SAVING THE RELICT LEOPARD FROG

The relict leopard frog has the dubious distinction of being one of the first North American amphibians thought to have become extinct. Although the species was known to have inhabited more than 60 springs in the Southwest, the last historical collections of the frog were in the 1950s before this rare amphibian was rediscovered at eight springs in Nevada in the early 1990s. Still, the population is teetering on the brink of extinction. Frogs have subsequently disappeared from two of the rediscovered localities and only about 500 to 1,100 adult frogs remain, half at a single location. None of the springs occupied by relict leopard frogs are secure from human impacts.

Because of the dangerously small population size of the rediscovered relict leopard frog, the Center and the Southern Utah Wilderness Alliance filed a petition with the U.S. Fish and Wildlife Service in 2002 to list the species as endangered under the Endangered Species Act. Instead of giving the species the official endangered status it deserves, the Service designated the frog as a candidate for federal listing. The Center filed a lawsuit in 2005 against the Service for failing to make “expeditious progress” in protecting the relict leopard frog and 285 other known imperiled species on the candidate waiting list.

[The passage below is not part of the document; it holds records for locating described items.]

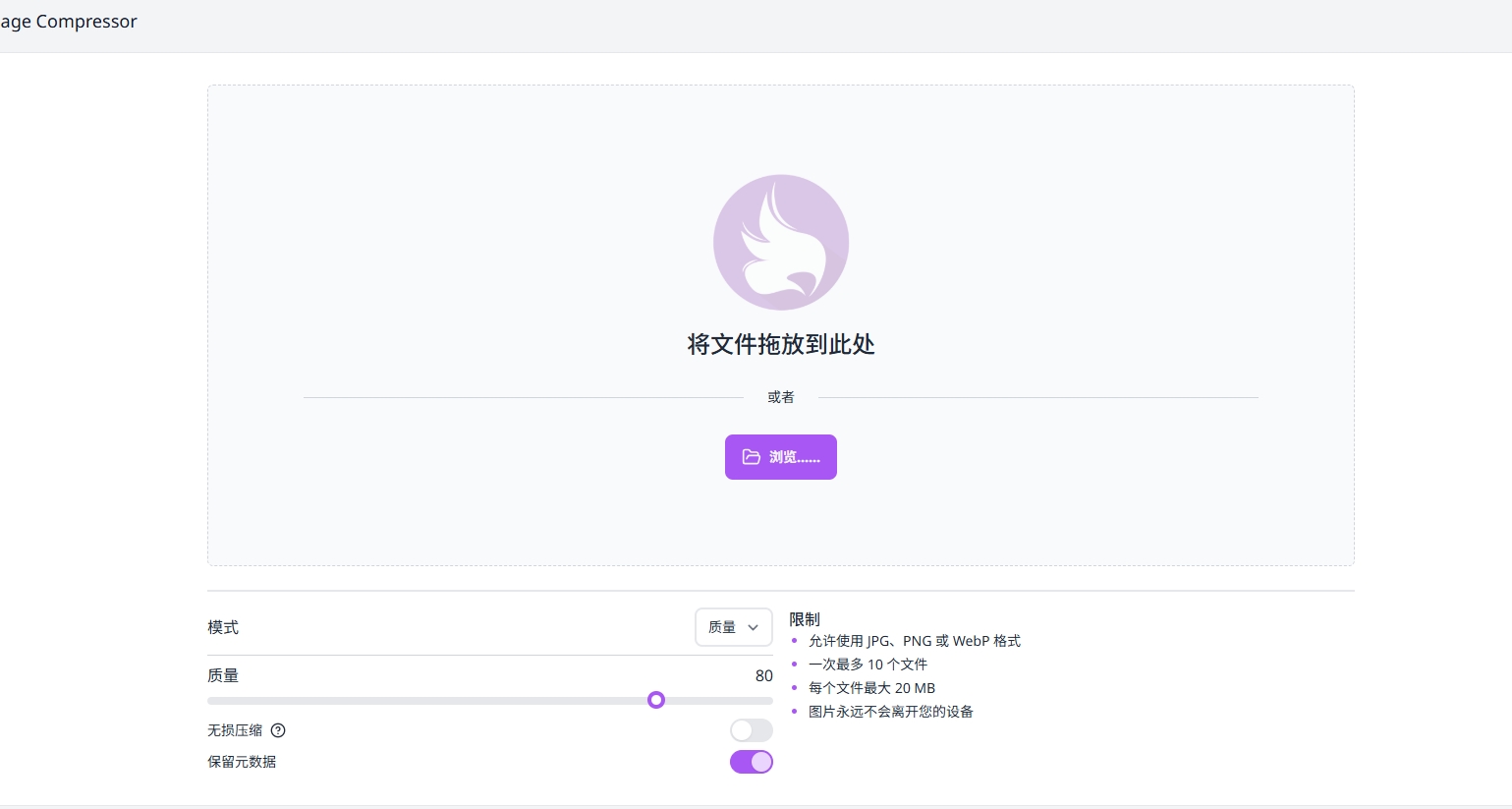Click the Image Compressor page title
The image size is (1512, 809).
pyautogui.click(x=68, y=21)
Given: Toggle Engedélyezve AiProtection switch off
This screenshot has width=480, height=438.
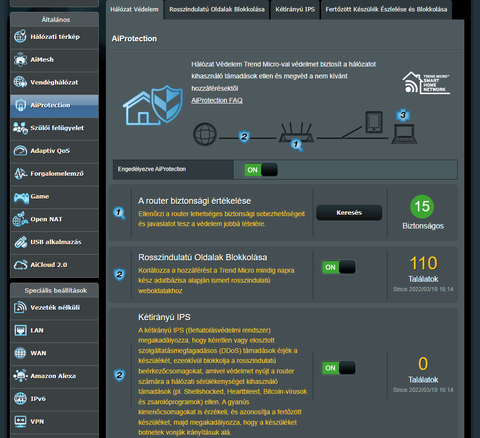Looking at the screenshot, I should point(261,170).
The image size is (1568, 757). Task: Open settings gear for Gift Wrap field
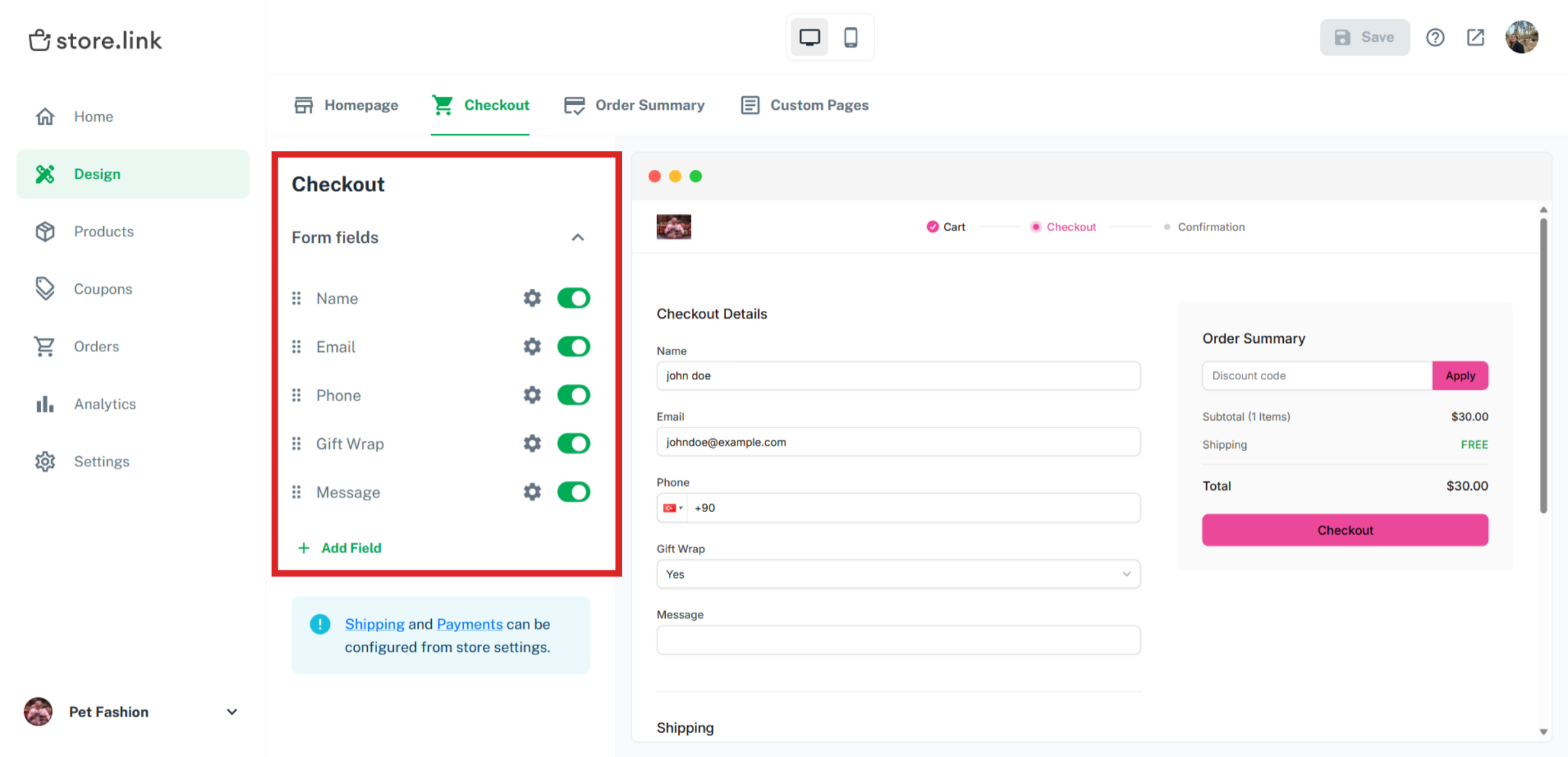(532, 443)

State and federal wildlife agencies spent five years drafting a conservation agreement and strategy for the frog, and reintroductions of captive-reared relict leopard frogs began at six springs in Arizona and Utah in 2006. But the frog needs Endangered Species Act protection — and thanks to a 2011 Center settlement with the Fish and Wildlife Service covering 757 species, this rare amphibian should get a listing proposal by 2016.